Sunday, October 10, 2021

Tom decided that our steak dinner on Thursday was not enough of a birthday celebration, so he spent much of yesterday afternoon planning, shopping, and preparing a gorgeous meal: scallops tossed with his own hand-cut noodles alongside a lemony fennel salad from our garden.

Meanwhile, I spent the afternoon harvesting radishes and carrots, planting garlic, weeding the vegetable garden, deadheading the flowers, and otherwise tidying things up a bit for fall.

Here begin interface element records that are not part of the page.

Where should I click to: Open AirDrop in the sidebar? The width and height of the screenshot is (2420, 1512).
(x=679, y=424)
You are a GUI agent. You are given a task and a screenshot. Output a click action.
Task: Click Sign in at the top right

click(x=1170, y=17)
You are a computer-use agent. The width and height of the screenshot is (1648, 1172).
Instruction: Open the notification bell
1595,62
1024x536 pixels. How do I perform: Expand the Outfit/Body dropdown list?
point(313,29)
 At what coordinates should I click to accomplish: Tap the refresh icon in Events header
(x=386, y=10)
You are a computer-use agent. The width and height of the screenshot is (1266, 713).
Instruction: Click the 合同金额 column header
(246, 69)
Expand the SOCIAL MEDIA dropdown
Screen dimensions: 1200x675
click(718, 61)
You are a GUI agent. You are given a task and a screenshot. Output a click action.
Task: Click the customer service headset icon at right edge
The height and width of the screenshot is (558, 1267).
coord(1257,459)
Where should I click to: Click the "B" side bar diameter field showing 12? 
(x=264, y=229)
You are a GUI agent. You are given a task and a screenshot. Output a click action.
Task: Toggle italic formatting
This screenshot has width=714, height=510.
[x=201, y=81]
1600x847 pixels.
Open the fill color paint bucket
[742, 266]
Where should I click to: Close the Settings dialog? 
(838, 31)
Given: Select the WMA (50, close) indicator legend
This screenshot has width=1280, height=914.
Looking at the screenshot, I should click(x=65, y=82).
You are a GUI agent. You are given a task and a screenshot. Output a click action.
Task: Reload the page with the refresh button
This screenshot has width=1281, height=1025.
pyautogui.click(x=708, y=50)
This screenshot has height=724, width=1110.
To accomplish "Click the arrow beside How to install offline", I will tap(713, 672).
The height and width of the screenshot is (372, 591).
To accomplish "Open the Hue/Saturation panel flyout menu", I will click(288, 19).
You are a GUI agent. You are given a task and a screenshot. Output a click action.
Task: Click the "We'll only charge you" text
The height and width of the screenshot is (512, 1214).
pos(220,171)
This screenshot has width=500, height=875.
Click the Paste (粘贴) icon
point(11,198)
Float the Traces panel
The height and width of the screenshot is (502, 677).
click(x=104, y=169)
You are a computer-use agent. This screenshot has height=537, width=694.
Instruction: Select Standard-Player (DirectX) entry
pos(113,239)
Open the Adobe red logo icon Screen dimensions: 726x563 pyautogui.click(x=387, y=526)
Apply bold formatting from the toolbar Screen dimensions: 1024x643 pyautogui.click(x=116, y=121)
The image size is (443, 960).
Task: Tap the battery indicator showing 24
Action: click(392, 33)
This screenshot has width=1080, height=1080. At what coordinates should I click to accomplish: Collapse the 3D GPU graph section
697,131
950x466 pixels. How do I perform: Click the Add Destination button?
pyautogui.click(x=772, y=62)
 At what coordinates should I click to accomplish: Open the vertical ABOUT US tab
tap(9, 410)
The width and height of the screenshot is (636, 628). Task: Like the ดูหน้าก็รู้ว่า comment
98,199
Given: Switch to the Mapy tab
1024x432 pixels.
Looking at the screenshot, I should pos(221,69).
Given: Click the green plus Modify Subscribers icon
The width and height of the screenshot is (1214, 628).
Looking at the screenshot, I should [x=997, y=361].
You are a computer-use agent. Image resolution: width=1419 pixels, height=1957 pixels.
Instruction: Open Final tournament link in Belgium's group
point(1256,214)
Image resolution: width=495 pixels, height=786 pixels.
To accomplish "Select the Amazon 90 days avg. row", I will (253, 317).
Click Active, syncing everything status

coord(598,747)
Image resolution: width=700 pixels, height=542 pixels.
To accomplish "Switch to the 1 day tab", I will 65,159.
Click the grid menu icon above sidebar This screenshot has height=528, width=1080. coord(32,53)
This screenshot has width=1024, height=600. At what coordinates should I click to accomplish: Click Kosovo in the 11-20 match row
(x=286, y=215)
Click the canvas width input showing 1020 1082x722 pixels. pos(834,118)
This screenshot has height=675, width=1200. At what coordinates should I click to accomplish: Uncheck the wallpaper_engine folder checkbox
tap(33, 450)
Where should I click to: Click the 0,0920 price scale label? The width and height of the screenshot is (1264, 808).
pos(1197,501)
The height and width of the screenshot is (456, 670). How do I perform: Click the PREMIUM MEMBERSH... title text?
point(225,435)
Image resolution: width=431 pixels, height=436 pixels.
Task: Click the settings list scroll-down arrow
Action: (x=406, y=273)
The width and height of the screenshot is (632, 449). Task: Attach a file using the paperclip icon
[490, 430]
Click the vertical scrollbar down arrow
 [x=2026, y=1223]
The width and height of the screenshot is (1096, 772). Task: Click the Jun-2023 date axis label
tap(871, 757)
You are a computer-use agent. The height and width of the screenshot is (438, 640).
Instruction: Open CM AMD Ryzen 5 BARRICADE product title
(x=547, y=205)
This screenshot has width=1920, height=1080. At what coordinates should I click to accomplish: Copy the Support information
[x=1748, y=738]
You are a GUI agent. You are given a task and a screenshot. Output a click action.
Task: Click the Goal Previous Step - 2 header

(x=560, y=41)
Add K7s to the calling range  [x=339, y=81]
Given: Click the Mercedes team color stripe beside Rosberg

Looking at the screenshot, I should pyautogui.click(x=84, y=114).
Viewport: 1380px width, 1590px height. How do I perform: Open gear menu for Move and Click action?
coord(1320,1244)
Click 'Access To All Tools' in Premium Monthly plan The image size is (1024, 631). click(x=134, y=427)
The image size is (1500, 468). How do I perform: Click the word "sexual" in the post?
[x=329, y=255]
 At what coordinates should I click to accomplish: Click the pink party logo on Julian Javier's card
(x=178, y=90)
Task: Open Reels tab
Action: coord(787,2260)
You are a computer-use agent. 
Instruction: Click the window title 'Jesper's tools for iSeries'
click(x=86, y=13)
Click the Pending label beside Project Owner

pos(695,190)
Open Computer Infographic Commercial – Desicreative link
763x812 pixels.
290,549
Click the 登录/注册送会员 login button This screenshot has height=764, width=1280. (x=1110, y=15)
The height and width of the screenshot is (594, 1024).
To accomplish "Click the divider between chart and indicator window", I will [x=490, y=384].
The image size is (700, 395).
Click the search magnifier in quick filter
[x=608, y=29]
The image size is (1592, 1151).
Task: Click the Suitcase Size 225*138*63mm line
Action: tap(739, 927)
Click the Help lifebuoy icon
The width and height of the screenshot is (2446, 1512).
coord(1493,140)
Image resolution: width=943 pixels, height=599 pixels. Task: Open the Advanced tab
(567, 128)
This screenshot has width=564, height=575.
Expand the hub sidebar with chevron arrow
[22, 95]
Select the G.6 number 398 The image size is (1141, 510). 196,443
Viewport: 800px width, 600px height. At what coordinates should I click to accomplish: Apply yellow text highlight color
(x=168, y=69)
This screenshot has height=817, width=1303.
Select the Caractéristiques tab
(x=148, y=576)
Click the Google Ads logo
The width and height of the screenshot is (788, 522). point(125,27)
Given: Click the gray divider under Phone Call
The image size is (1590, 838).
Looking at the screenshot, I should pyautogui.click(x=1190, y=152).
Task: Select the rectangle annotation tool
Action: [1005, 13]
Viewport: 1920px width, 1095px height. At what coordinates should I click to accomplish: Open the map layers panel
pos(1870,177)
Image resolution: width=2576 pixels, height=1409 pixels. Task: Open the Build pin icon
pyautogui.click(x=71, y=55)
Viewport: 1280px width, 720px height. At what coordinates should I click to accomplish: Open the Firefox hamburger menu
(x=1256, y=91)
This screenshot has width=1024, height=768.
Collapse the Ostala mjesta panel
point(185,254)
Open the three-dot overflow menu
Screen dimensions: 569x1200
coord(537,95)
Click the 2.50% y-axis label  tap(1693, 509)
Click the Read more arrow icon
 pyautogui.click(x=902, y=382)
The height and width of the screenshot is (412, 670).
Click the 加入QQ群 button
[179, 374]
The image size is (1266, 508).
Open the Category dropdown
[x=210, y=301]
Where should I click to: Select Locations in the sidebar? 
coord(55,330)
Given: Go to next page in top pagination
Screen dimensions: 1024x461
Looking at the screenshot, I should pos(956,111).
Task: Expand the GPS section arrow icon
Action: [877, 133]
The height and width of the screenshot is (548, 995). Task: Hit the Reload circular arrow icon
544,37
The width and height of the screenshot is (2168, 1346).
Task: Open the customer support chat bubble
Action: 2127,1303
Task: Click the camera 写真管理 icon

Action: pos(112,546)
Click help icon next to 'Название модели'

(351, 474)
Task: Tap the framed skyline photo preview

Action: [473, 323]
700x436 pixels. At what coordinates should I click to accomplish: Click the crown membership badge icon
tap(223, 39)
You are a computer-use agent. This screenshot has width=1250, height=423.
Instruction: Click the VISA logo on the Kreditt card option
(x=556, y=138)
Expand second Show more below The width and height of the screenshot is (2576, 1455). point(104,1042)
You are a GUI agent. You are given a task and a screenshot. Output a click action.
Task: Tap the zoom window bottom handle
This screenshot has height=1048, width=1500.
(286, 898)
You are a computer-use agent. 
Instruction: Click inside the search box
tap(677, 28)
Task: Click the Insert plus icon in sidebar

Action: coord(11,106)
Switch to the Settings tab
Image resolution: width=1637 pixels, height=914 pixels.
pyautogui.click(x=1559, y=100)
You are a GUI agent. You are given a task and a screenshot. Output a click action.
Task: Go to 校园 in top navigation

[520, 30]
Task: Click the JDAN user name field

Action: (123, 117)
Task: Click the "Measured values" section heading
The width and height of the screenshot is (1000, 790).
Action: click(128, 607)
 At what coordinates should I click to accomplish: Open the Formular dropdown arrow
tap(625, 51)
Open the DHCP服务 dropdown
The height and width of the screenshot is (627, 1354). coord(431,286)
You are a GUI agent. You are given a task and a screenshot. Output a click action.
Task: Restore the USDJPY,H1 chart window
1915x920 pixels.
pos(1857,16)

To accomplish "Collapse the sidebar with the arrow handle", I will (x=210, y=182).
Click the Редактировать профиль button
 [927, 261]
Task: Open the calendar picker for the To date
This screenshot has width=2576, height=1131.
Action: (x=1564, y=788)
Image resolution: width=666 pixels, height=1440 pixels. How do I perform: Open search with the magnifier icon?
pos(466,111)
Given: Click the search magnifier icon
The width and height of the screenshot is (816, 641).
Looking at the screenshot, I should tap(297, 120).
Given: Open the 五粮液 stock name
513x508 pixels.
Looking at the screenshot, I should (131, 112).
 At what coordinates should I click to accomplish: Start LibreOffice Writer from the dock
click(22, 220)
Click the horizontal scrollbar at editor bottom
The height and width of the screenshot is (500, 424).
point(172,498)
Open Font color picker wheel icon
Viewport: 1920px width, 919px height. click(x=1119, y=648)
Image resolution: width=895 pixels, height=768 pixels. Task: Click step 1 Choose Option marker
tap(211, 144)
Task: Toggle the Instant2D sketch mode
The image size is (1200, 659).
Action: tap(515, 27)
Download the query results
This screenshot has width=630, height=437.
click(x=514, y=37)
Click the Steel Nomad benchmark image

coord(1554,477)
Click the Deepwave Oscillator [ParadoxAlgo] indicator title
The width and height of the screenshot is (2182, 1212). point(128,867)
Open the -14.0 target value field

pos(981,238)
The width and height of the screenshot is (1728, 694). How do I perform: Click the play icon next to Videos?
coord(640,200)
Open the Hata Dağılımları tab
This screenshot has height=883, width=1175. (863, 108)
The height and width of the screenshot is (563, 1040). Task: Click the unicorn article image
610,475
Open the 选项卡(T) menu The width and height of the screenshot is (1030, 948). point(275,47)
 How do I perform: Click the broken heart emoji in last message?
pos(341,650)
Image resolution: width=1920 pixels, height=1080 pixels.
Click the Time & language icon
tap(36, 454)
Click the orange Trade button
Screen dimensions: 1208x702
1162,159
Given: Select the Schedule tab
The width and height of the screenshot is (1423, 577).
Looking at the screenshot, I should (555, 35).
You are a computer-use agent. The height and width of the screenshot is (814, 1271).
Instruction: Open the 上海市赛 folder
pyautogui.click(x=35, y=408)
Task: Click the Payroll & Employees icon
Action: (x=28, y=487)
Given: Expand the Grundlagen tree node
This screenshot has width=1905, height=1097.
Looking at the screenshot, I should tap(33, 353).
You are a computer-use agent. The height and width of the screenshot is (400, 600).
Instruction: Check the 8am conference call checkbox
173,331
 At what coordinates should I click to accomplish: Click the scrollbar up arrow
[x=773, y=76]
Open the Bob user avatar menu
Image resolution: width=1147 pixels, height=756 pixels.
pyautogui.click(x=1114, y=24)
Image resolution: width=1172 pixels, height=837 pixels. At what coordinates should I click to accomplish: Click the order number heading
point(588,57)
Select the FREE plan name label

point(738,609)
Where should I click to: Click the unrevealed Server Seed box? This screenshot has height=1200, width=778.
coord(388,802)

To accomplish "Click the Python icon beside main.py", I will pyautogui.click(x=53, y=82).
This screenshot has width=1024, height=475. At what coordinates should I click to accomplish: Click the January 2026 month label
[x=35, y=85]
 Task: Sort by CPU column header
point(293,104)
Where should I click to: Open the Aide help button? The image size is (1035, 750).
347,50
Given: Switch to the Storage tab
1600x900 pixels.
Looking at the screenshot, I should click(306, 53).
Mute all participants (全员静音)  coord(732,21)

Mid-afternoon we decided to go for a walk--our usual crisscross among the neighborhood streets and through the little glen known as Baxter Woods, where I began to spot a few honey mushrooms here and there, and then, suddenly, the motherlode. This photo captures only a few of them--



Immediately I whipped my foraging bag out of my purse (you won't believe how often I've used it this summer!) and we started picking, eventually bringing home this trove. It's hard to gauge sizes from the photo, but that's a my largest colander sitting in a dishpan, and as you can see, it's overflowing with booty. 



So as Tom rolled out noodles, I cleaned and sliced and sautéed honey mushrooms, eventually packing two quart bags with treasure. We now have five quarts of various varieties of wild mushrooms in the freezer--all foraged in my own city neighborhood.

October: what a lovely month! The last tomatoes, on the stove, thickening into sauce. Carrots and radishes, scrubbed, glowing like jewels. Clutches of little peppers still clinging to their handsome plants. Kale and chard and parsley flourishing in the cooling air. Zinnias and dahlias still blooming bravely. Mushrooms sprouting in the forests, and me, almost finished with my Iliad assignment, sitting in my study by an open window gazing down at the shrubs settling into their autumn sleep, the cardinals at the feeder, the squirrels bustling along the fence lines.

Every morning I write down my dreams, and then the day becomes its own dream.